When we write an implementation of main() with a return type of void, the situation is similar, but the roles are reversed. Now, it is the caller that is fixed and beyond our control, and that caller is assuming that main() returns an int. You may imagine that somewhere (it's actually in the compiler vendor's source for the C run-time library) there is some code which looks something like this:

	extern int main(int, char *[]);
	int argc;
	char *argv[MAXARGS];
	int status;
	...
	status = main(argc, argv);
	exit(status);

If the caller declares main() as returning int, and you define main() as returning void, the declarations are mismatched, just as the declarations of sqrt() were in the previous example. In theory, the resulting program can fail in just the same sorts of ways. But, to reiterate, here we can't fix the problem by fixing the caller (because the caller is, er, fixed). Instead, we have to fix main's declaration, which is under our control, to match the caller's expectation.

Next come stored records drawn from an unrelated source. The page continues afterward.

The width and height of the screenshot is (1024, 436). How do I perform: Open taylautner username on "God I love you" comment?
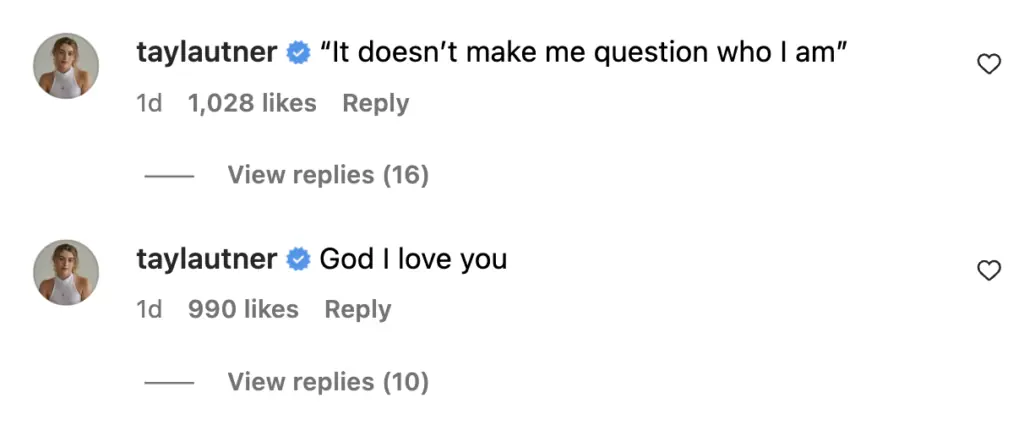(206, 260)
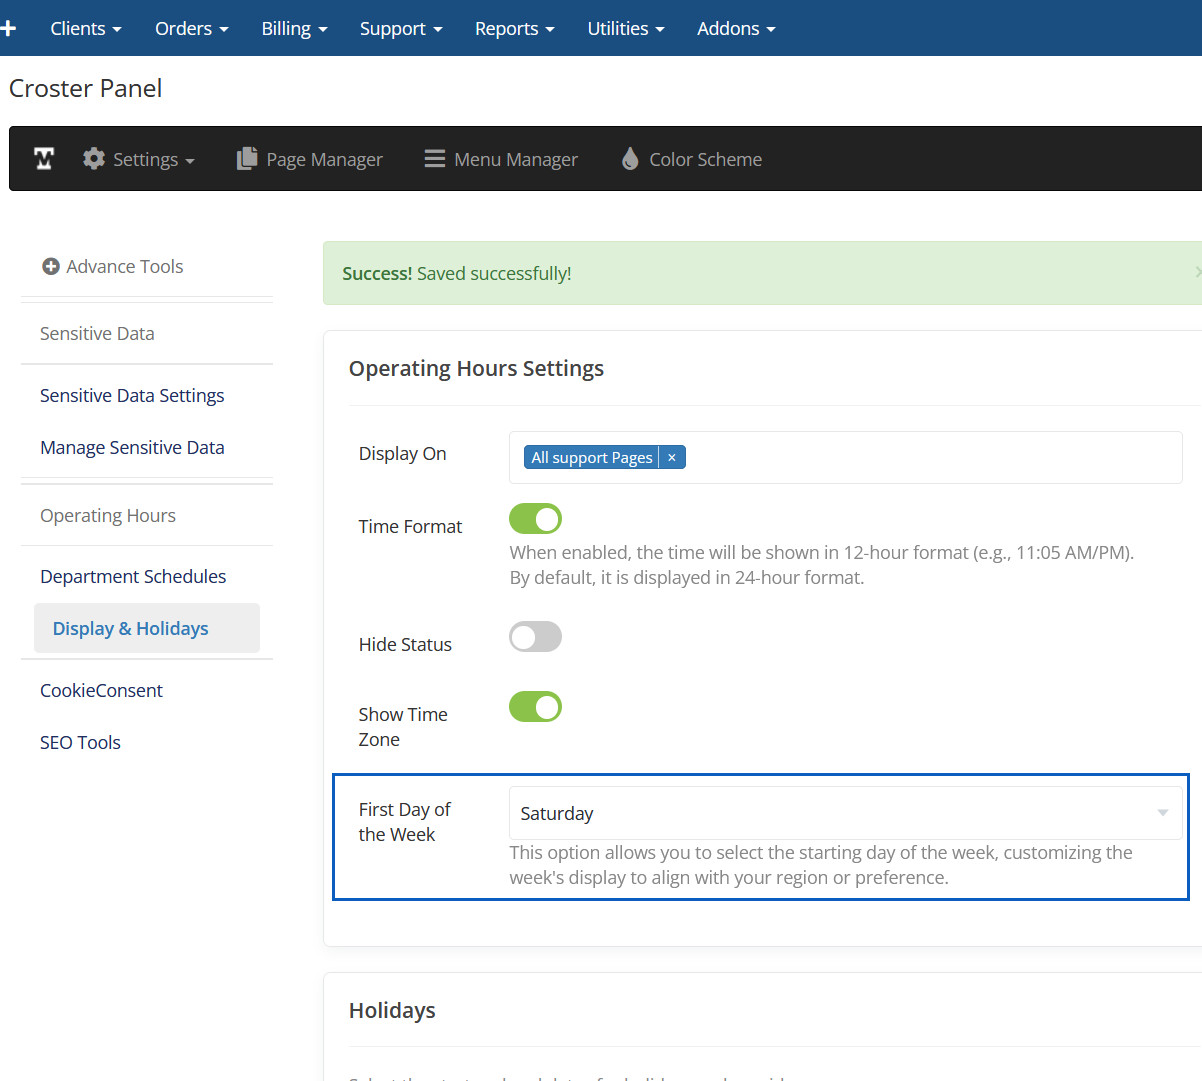Click the Color Scheme droplet icon
Screen dimensions: 1202x1081
pyautogui.click(x=630, y=159)
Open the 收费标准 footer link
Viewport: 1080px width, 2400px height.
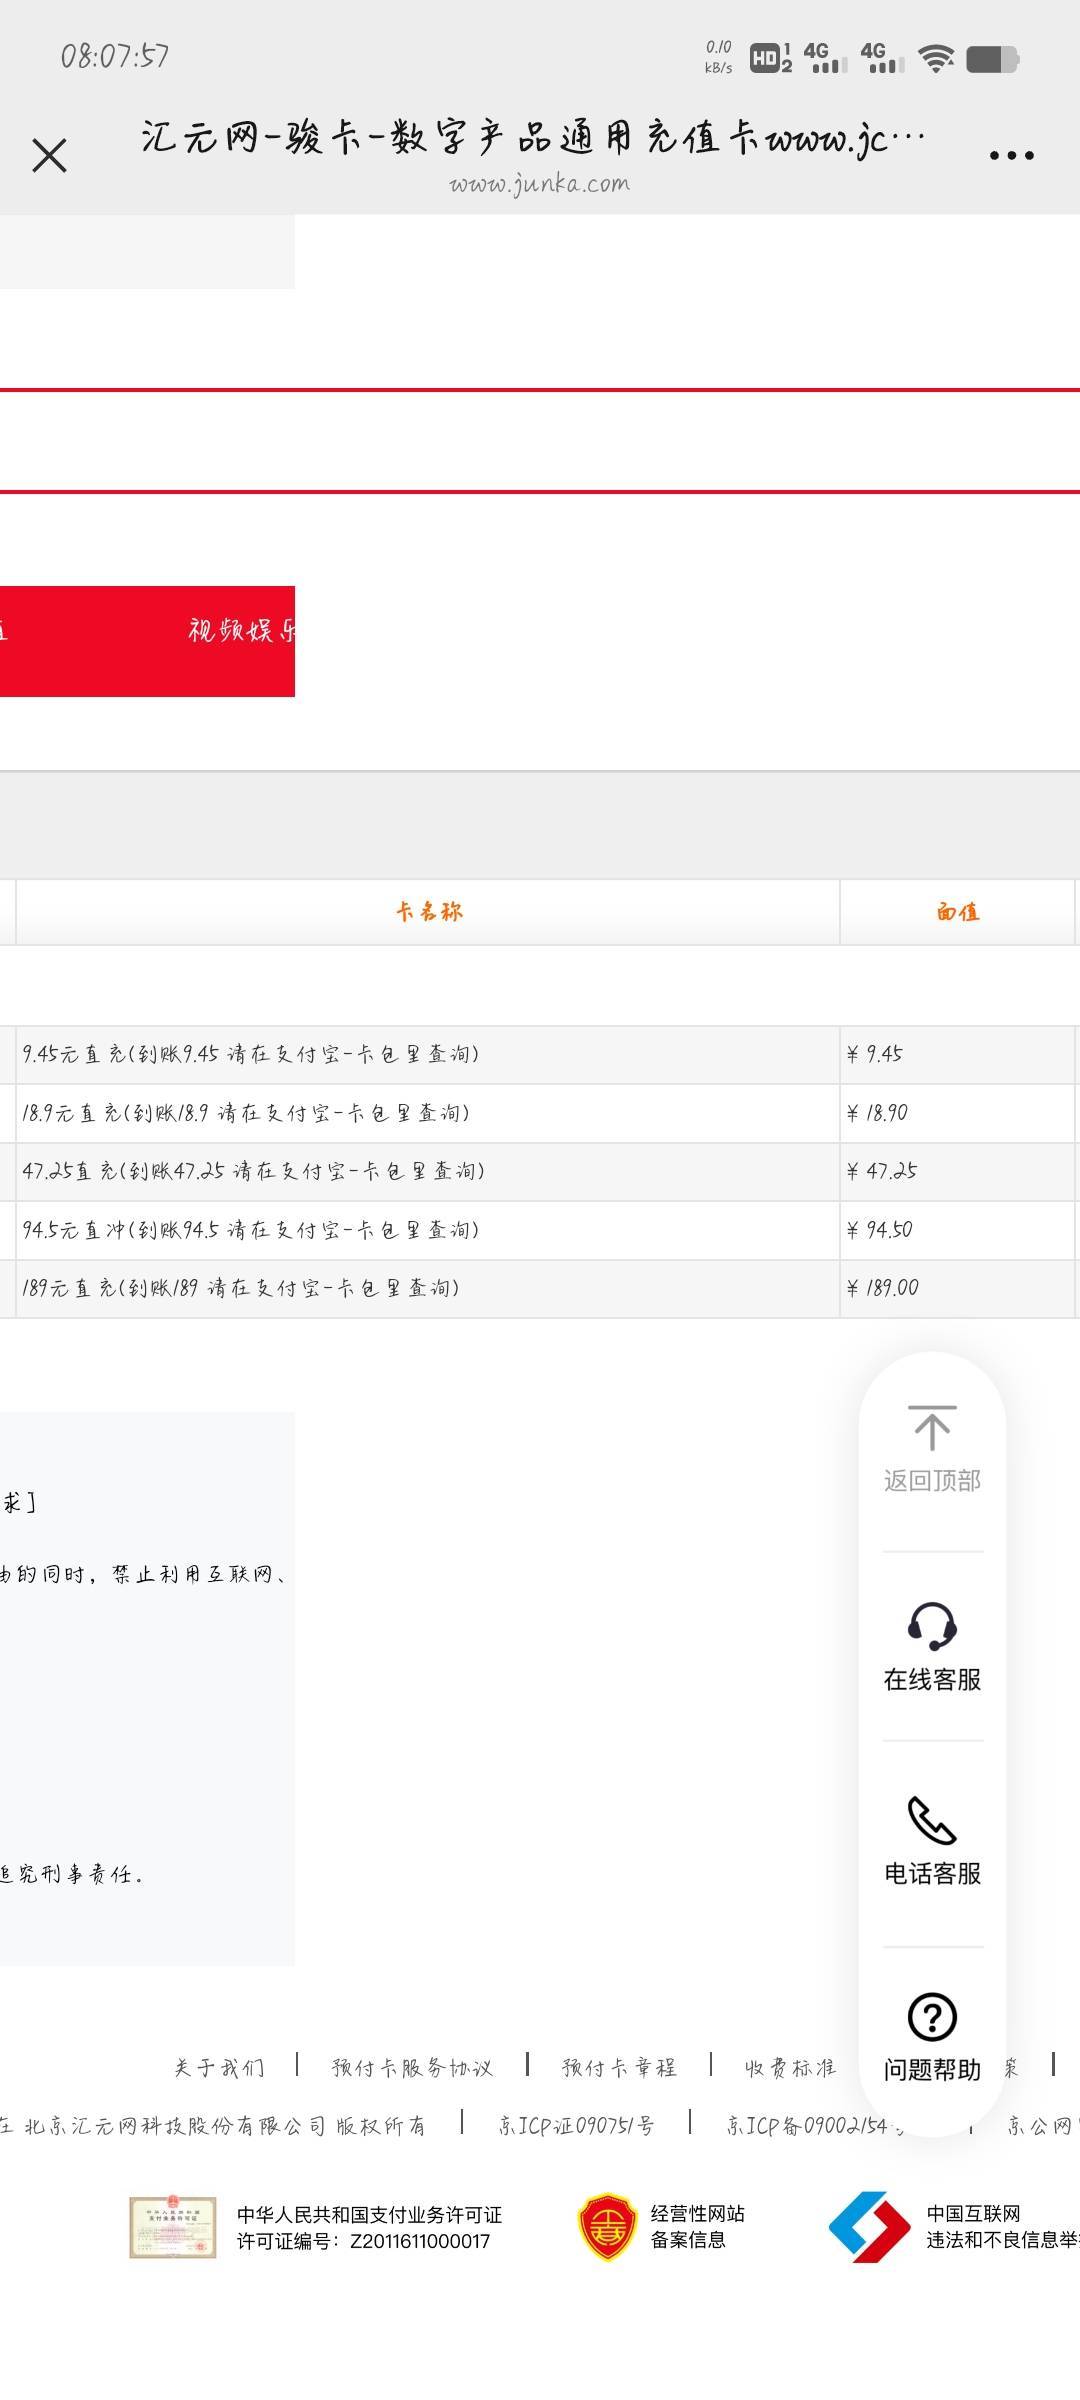pos(790,2068)
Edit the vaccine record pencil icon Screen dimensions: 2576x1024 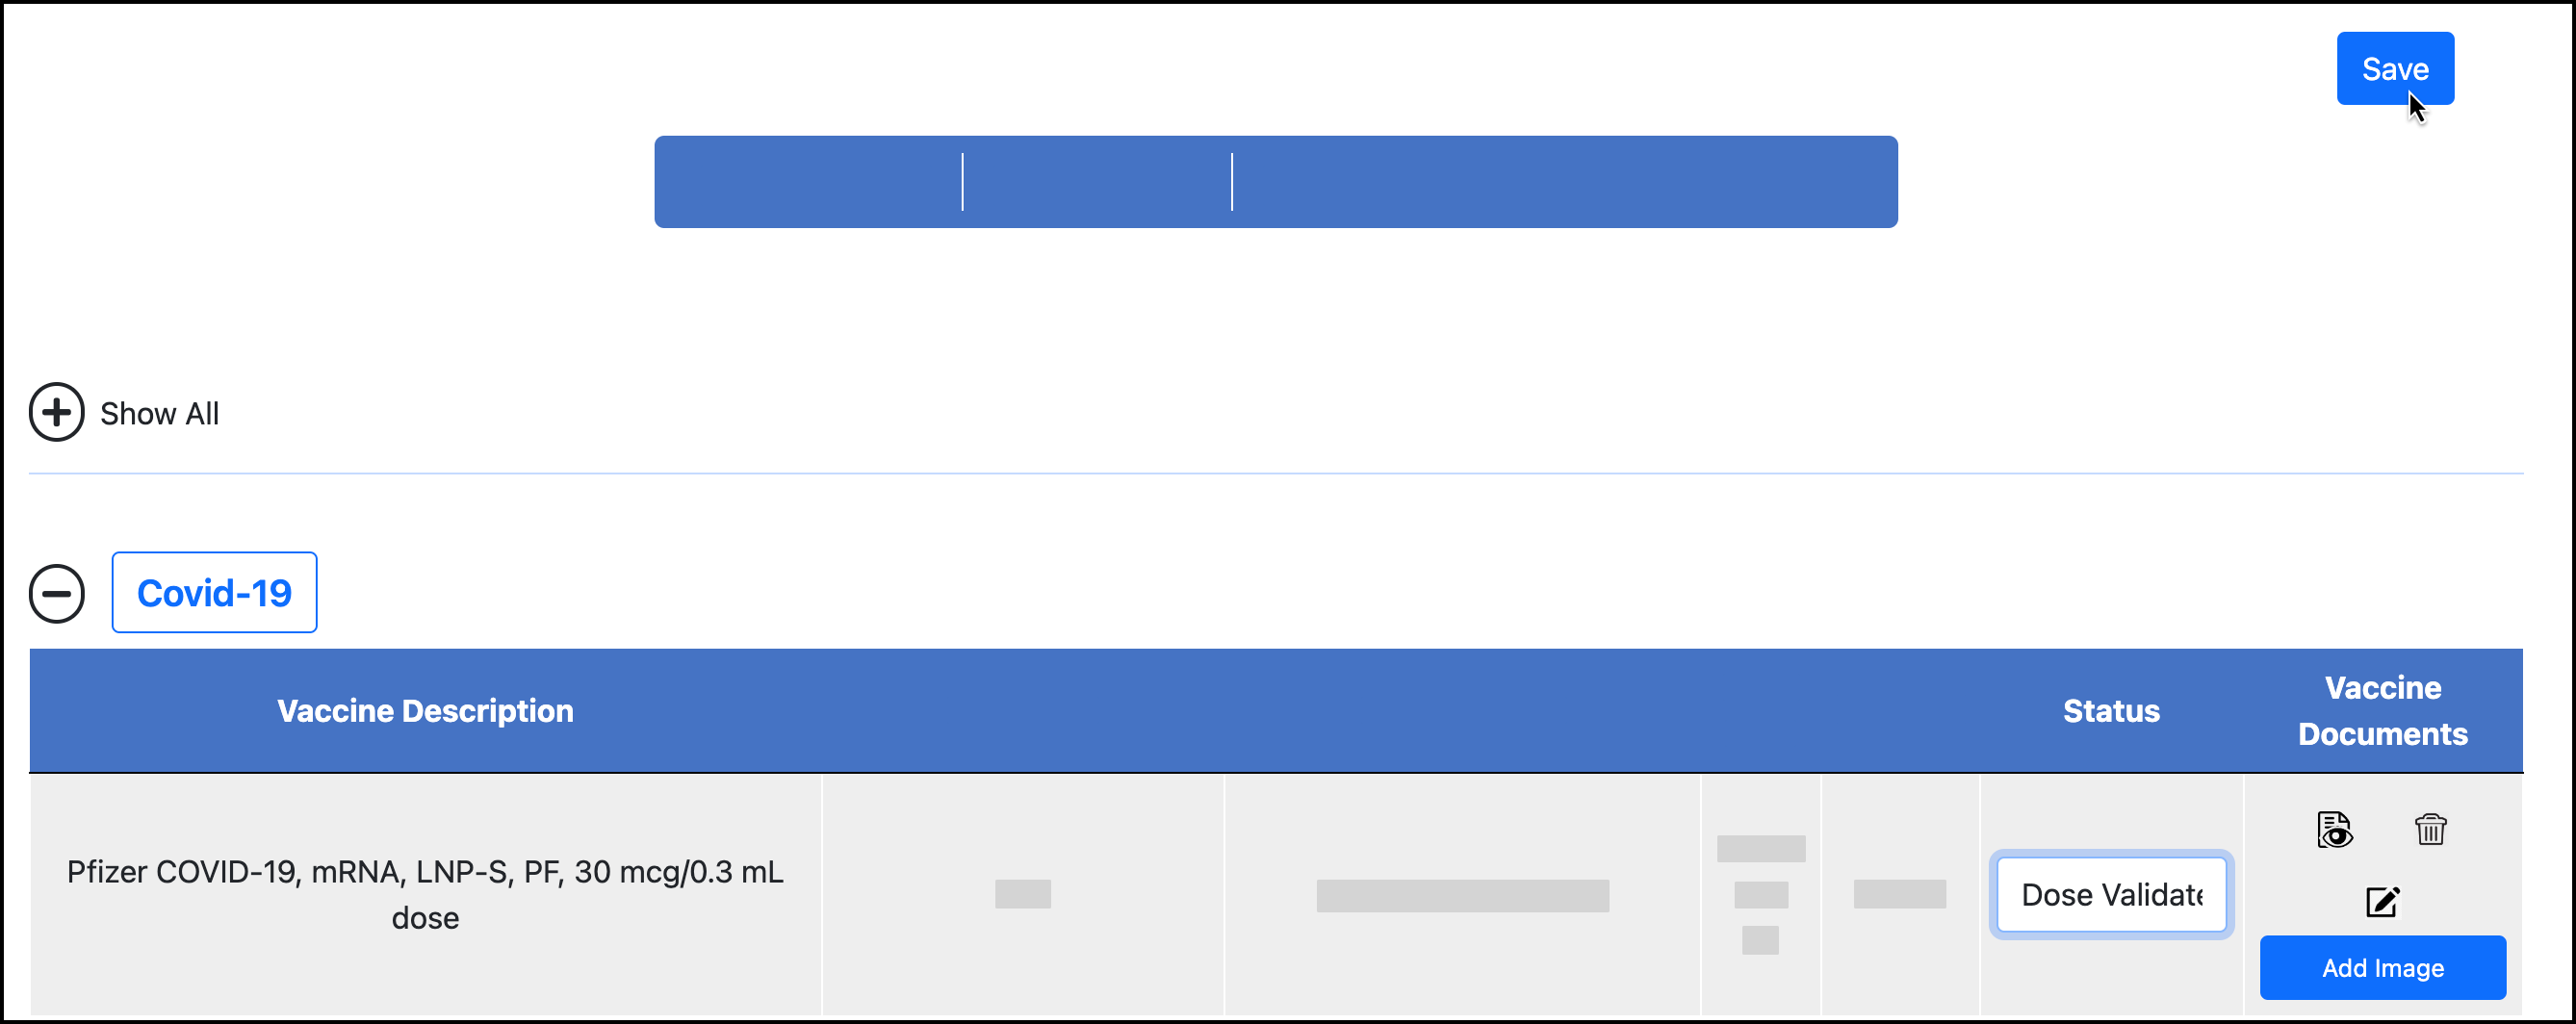2382,902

Even if the program with the misdeclared main() "works" (that is, compiles without error, and runs without crashing), it does result in a garbage (random) exit status being returned to the calling environment. You or your command invocation environment may not be noticing that particular glitch right now, but it is a glitch, and it may bite you later.

At one time, I had not gotten into the habit of making sure that main() called exit() or returned an explicit value. (I wasn't declaring main() as void, but I was getting the same sorts of random exit status values.) Whenever I wrote a little program (usually a special-purpose preprocessor) to automate some step in the building of a large program, and stuck the program into one of the productions in a Makefile, make would randomly abort the build, saying that there had been an error, whenever the random status returned by the little program was nonzero (i.e. not EXIT_SUCCESS). Eventually, fixing enough of those drove home to me the importance of always exiting with an appropriate, explicit status, even in seemingly trivial programs.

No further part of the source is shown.